Joe Coleman

Personal information
- Born: June 16, 1993 (age 33) Minneapolis, Minnesota, U.S.
- Listed height: 6 ft 4 in (1.93 m)
- Listed weight: 210 lb (95 kg)

Career information
- High school: Hopkins (Minnetonka, Minnesota)
- College: Minnesota (2011–2013) Saint Mary's (2014–2015)
- Position: Guard

Career highlights
- Minnesota Mr. Basketball (2011);

= Joe Coleman (basketball) =

American basketball player (born 1993)

Joe Coleman (born June 16, 1993) is an American basketball player. He was named 2011 Minnesota Mr. Basketball and was a Top 100 ESPN Recruit. He was also a contestant on The Bachelorette.

== High school career ==
Coleman is a 2011 graduate from Hopkins High School. He led the school to three state championships in 2009, 2010, and 2011. In 2011, he was named Captain of the team and had a record of 32–1. After leading the team to a state championship he was then named Minnesota Mr. Basketball. During his senior year he averaged 21.5 points per game and 5.9 rebounds.

==College career==
===Freshman season===
With the injury of Mo Walker and loss of senior Al Nolen, Coach Tubby Smith was looking for new recruits to fill the empty spots. He recruited Joe Coleman to play for the Minnesota Gophers. Here Joe would be able to use his athletic abilities to help the team. During much of his freshman year his points were scored in the paint. During his Gopher debut against Bucknell College Joe played 11 minutes and scored three points. On January 8, 2012 he made his first career start and finished with numerous career highs. These included 14 points, 6 rebounds, and 3 steals. Later in the season, he scored 10 points in the NIT Championship game. He also received his varsity letter at Minnesota.

===Sophomore season===
During the season opener of his sophomore year, Joe had a career high five steals. He had an impressive year scoring his 500th career point against UCLA on March 22, 2013. He also grabbed his 200th rebound against Iowa on February 3, 2013. During the Gophers' second-round game in NCAA tournament Joe scored 14 points, all in the second half.
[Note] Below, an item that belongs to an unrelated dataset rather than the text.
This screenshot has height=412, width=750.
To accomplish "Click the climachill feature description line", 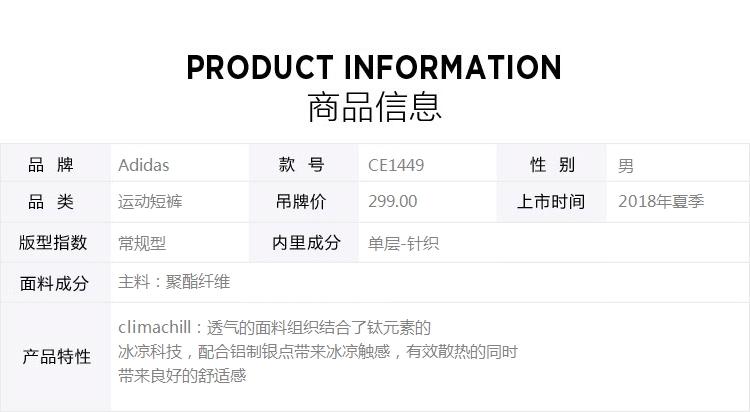I will (x=275, y=328).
During his sophomore season Joe averaged 8.7 points per game and 3.6 rebounds.

===Junior season===
With the arrival of Richard Pitino, Joe's game may have molded well with the up and down running style, but he decided to withdraw his scholarship and transfer from the University of Minnesota to Saint Mary's College of California. He spent his junior year redshirting.

==Television career==
===The Bachelorette===

Coleman appeared as a contestant on Michelle Young's season of The Bachelorette where he made it to the final three.